Страница 13 из 70
Раскин поспешил к иллюминатору. Серо-белый шар буферной планеты неспешно проворачивался, без стеснения выставляя напоказ свои полушария. Но смотреть особенно было не на что. Ни океанов, ни рек. Рельеф без гор и ущелий. Бесплодная поверхность, великая равнина, похороненная под километровым слоем водяного льда. Вдоль южного тропика протянулась черная полоса — то вырывались из-под ледникового панциря вулканические газы, обозначая стык тектонических плит. В северном полушарии сквозь накидку из перистых облаков просматривались редкие цирки метеоритных кратеров. Возле них лед был более светлым, чем на нетронутых равнинах. От некоторых кратеров в разные стороны по поверхности планеты расходились тусклые серебристые лучи — по-видимому, это были «дорожки», состоящие из мелкораздробленного вещества, когда-то выброшенного взрывом, теперь же — навсегда вмерзшего в ледник.

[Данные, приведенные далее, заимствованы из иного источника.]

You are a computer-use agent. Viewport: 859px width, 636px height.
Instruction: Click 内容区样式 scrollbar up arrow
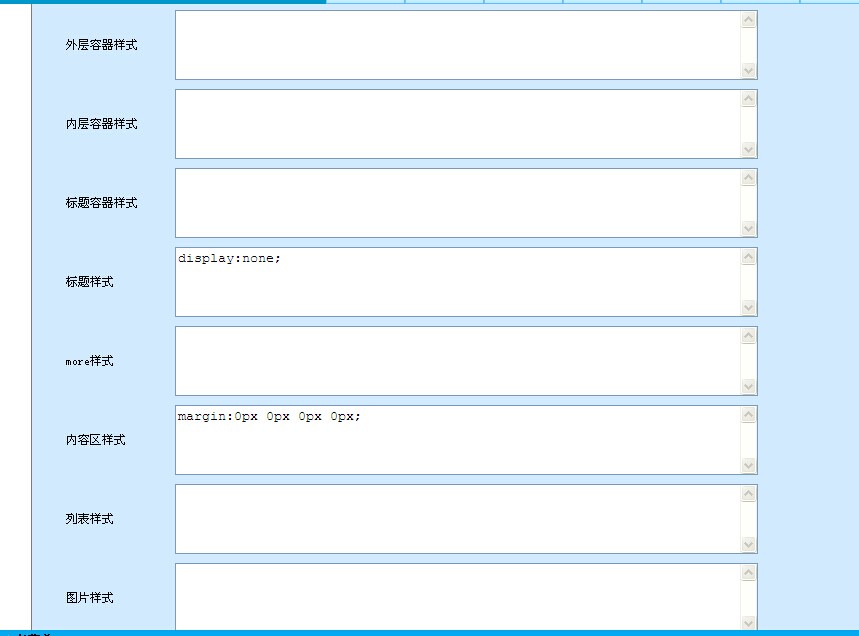point(749,415)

Десантный корабль покинул низкую орбиту. Раскин увидел, как в ископаемых льдах блеснули всполохи света — это отразился плазменный выброс из дюз маршевых двигателей. Примерно над Южным полюсом они нагнали гиперпространственный модуль. Сложный комплекс, раз в пять превышающий размеры десантного корабля, дрейфовал в пространстве, подмигивая бортовыми огнями и оглашая окрестности сигналами радиомаяка. Эта беспилотная рабочая лошадка сначала потащит их прочь от буферной планеты и цепкого притяжения газового гиганта, а затем сломает пространство и вынырнет вместе с десантным кораблем уже у другой звезды.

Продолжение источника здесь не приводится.